| Problem |
Please set out every line of the listing below as a Markdown table with the columns No. and Text, skipping blank lines and leaving out the pictures.

━━━━━━━━━━━━━━━━━━━━━━━━━━━━━━

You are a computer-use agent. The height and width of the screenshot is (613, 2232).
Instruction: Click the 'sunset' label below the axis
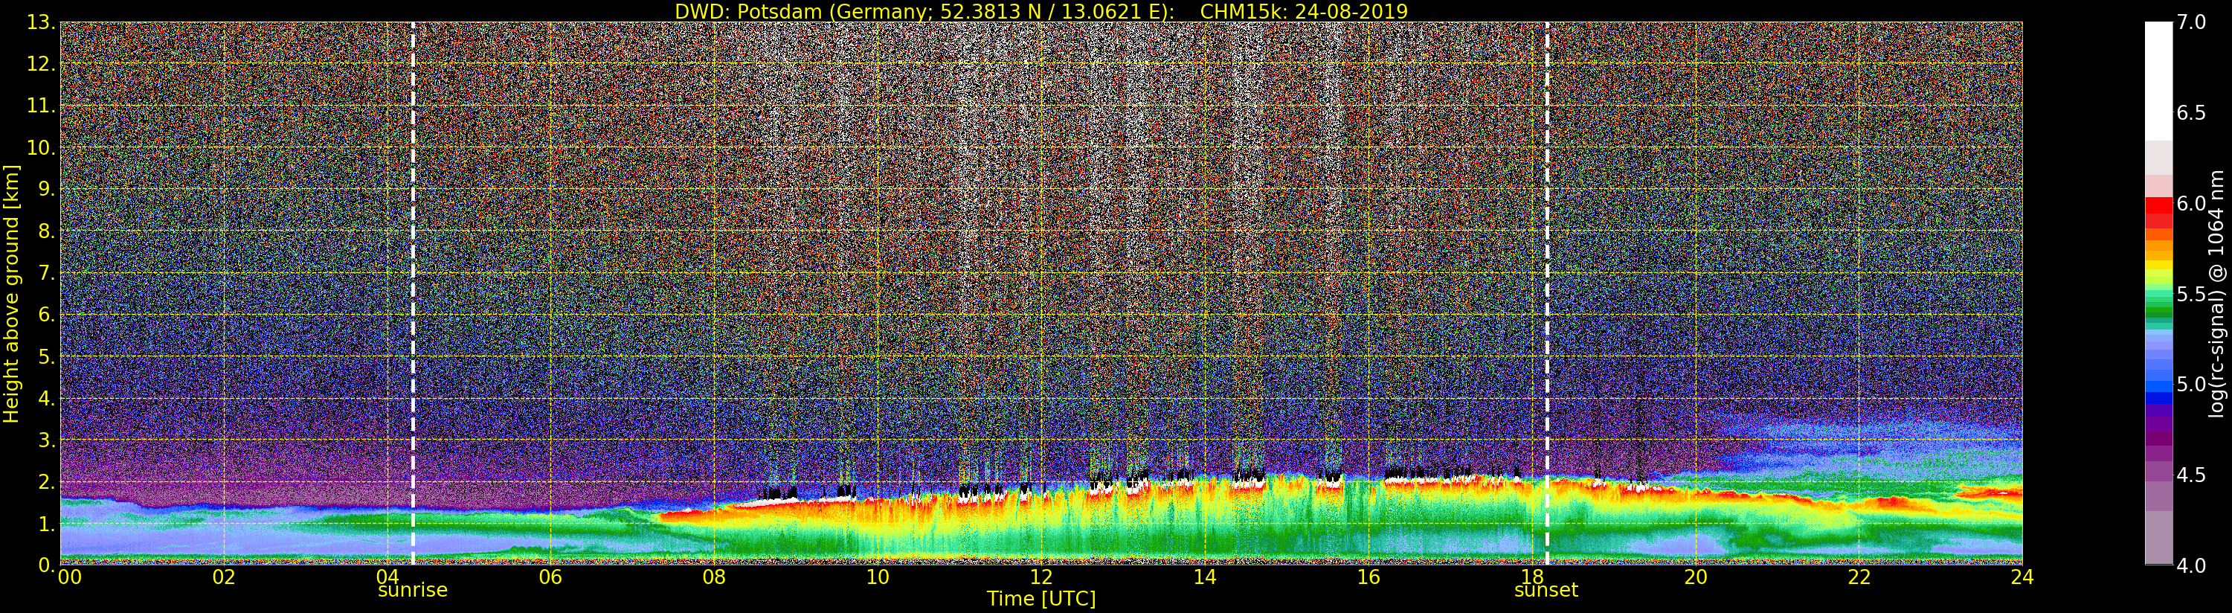tap(1546, 590)
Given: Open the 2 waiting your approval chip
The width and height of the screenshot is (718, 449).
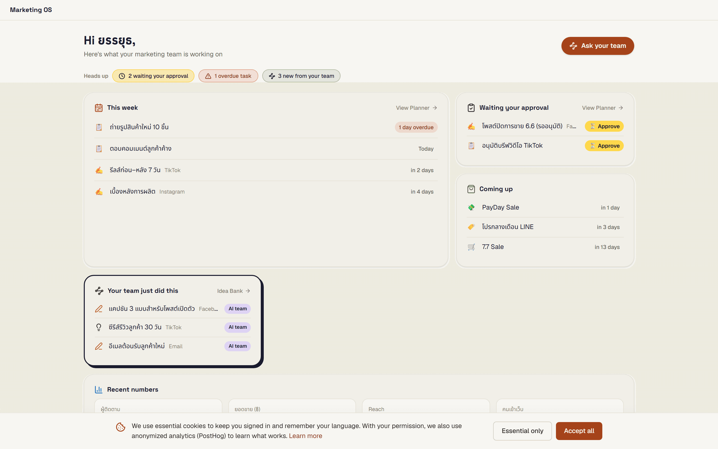Looking at the screenshot, I should (x=153, y=76).
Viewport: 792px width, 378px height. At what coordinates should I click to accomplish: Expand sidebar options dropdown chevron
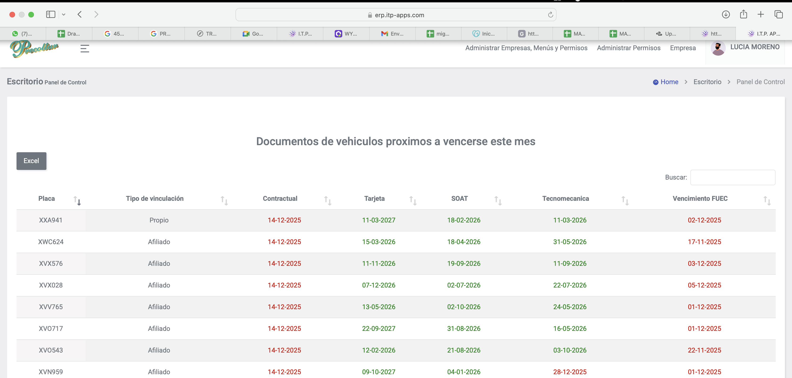click(64, 14)
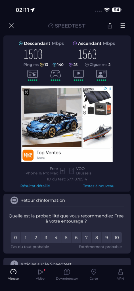Open the Résultat détaillé link
Screen dimensions: 134x291
35,186
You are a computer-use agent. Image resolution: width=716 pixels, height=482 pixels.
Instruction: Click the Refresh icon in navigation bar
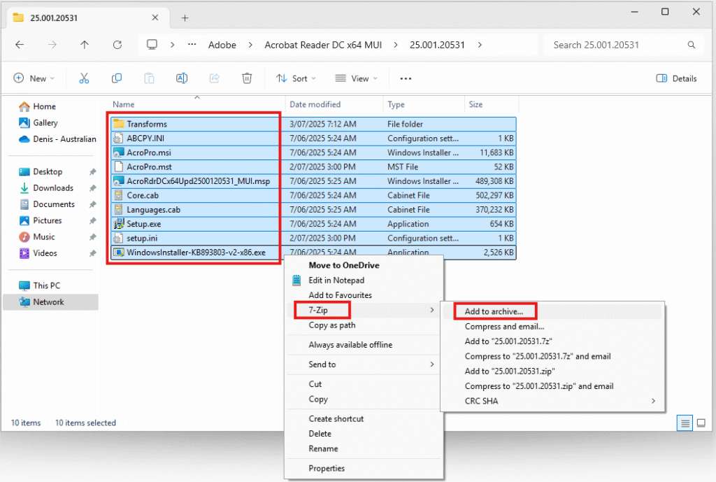(117, 45)
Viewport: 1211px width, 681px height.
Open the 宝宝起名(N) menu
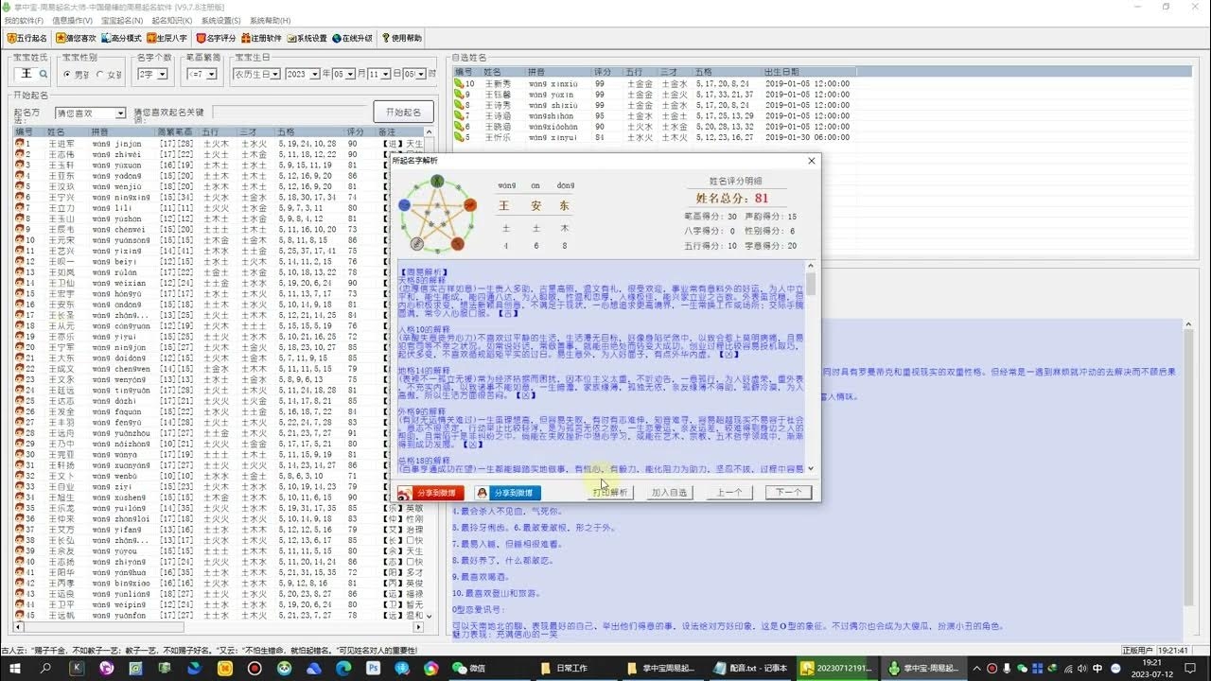[122, 20]
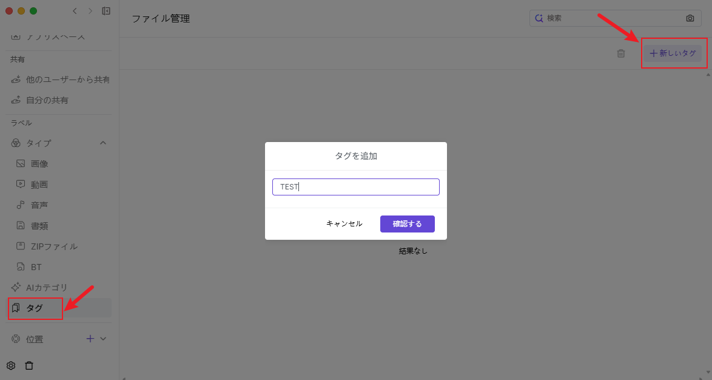Click the キャンセル button
Image resolution: width=712 pixels, height=380 pixels.
344,223
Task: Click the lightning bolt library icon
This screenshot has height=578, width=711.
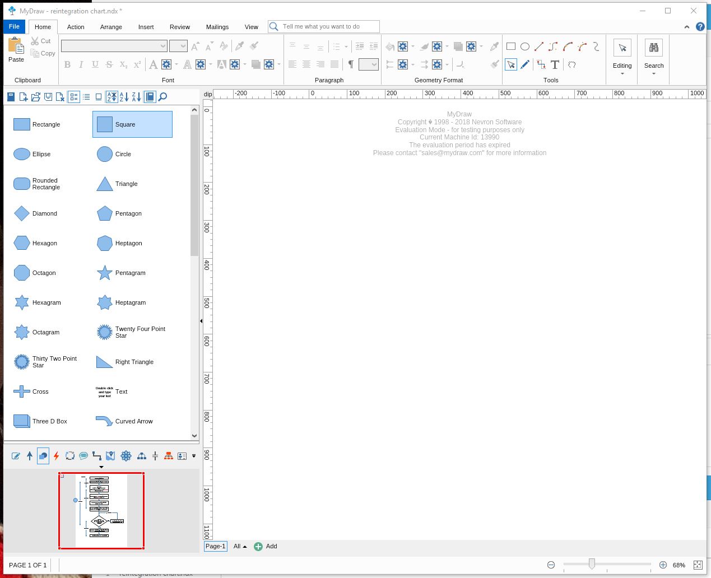Action: (x=56, y=456)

━━━━━━━━━━━━━━━━━━━━━━━━━━━━━━

| Right answer |
| No. | Text |
|---|---|
| 1 | You are a computer-use agent. The height and width of the screenshot is (613, 2232). |
| 2 | Instruction: Click the 'sunset' label below the axis |
| 3 | tap(1546, 590) |
| 4 | Given: Open the 2 waiting your approval chip |
| 5 | The width and height of the screenshot is (718, 449). |
| 6 | Looking at the screenshot, I should (x=153, y=76). |
| 7 | Viewport: 792px width, 378px height. At what coordinates should I click to accomplish: Expand sidebar options dropdown chevron |
| 8 | click(64, 14) |
| 9 | Open the Résultat détaillé link |
| 10 | Screen dimensions: 134x291 |
| 11 | 35,186 |
| 12 | You are a computer-use agent. Image resolution: width=716 pixels, height=482 pixels. |
| 13 | Instruction: Click the Refresh icon in navigation bar |
| 14 | (117, 45) |
| 15 | Viewport: 1211px width, 681px height. |
| 16 | Open the 宝宝起名(N) menu |
| 17 | [122, 20] |
| 18 | Click the キャンセル button |
| 19 | Image resolution: width=712 pixels, height=380 pixels. |
| 20 | 344,223 |
| 21 | Task: Click the lightning bolt library icon |
| 22 | This screenshot has height=578, width=711. |
| 23 | Action: (x=56, y=456) |